Antitrust: Commission accepts commitments from Rambus lowering memory chip royalty rates - frequently asked questions

(see also IP/09/1897 )

How do these commitments meet the Commission’s competition concerns?

The Commission provisionally considered that Rambus was abusing its dominant position on the market for DRAM microchip technology by claiming unreasonable royalties for the use of its patents against JEDEC-compliant DRAM manufacturers at a level which absent its conduct, it would not have been able to charge.

By making the commitments legally binding on Rambus, the Commission's decision enables DRAM manufacturers to sign a bundled licence for the use of Rambus' technologies incorporated in the JEDEC standards at rates representing a considerable improvement on the status quo.

As part of an overall package, Rambus agreed to charge zero royalties for the Single Data Rate (SDR) and Double Data Rate (DDR) chip standards that were adopted when Rambus was a JEDEC member, in combination with a maximum royalty rate of 1.5% for the later generations of JEDEC DRAM standards (DDR2 and DDR3), which is substantially lower than the 3.5% Rambus is charging for DDR.

Under the commitments, why does Rambus not charge for SDR and DDR microchip technology but asks for royalties on DDR2 and DDR3 technology?

The SDR and DDR standards were adopted during the time in which the Commission provisionally considered Rambus may have engaged in intentional deceptive conduct. It is therefore proportionate that Rambus agrees not to charge royalties for these standards.

Due to the fact that industry is locked in to the JEDEC standards, the effects of the alleged abusive behaviour extend to subsequent standards. Therefore, the fact that Rambus commits to maximum royalty rates for the DDR 2 and DDR 3 standards is adequate and proportionate.

Why are royalties for chips and controllers not the same?

Memory controllers are distinct products from DRAM chips. However, as they interface with DRAM chips they need to comply with the same JEDEC DRAM standards. Therefore the commitments offered by Rambus cover not only chips, but also memory controllers to the extent they need to comply with the JEDEC DRAM standards.

Market data analysed by the Commission show that the memory controller industry is different in many respects from the chips industry. Based on these data, the Commission considers that the rates proposed by Rambus for all of its patents for the memory controllers that comply with the relevant JEDEC DRAM standards are not unreasonable.

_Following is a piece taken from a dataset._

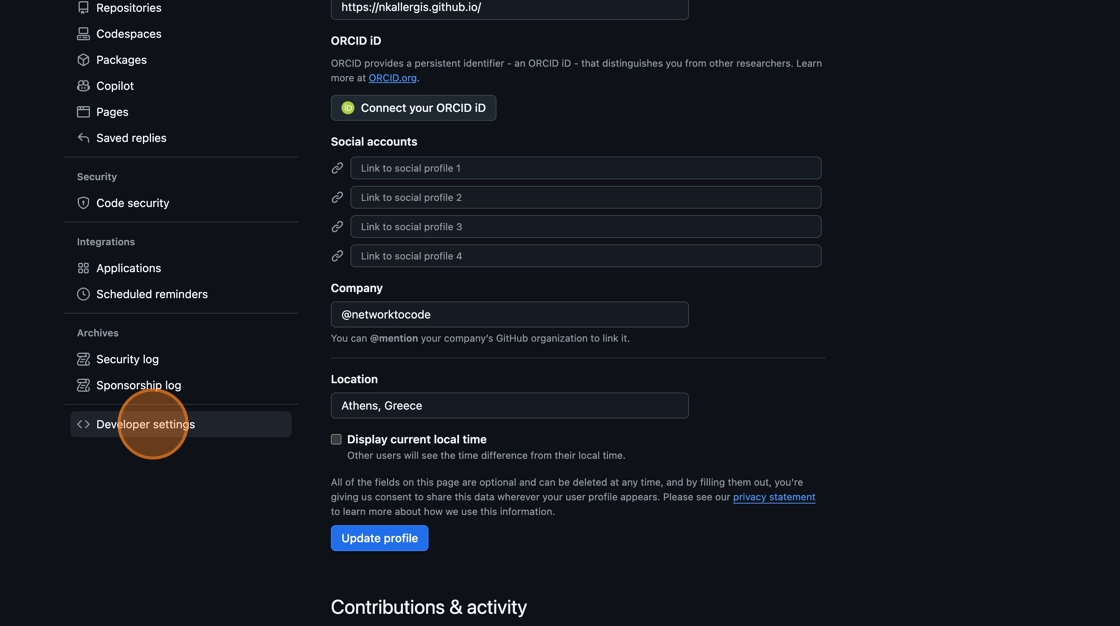Focus the Company text field
Image resolution: width=1120 pixels, height=626 pixels.
(509, 314)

Why is the commitment worldwide?

Rambus offered a worldwide commitment.

How are the royalties calculated?

The royalties are calculated on the basis of worldwide sales. This is appropriate given the worldwide nature of the market.

Why do the commitments last five years?

The Commission considers this duration necessary and proportionate as 5 year contracts appear to be established industry practice. In particular, Rambus' previous licence agreements were concluded for a term of five years.

Furthermore, the five-year validity ensures that the decision will cover any claims of Rambus based on patents, and patent applications, dating back to the time when Rambus was a member of JEDEC and reading on the JEDEC standards included in the commitments.

Does the commitments decision affect private litigation?

No. The commitments offered by Rambus are not conditional upon third parties settling ongoing patent litigation with Rambus, so third parties can sign a licence without conditions. By making the commitments binding on Rambus through the commitments decision, the Commission is therefore not taking any position on ongoing litigation involving Rambus, such as, for example, that linked to patent law.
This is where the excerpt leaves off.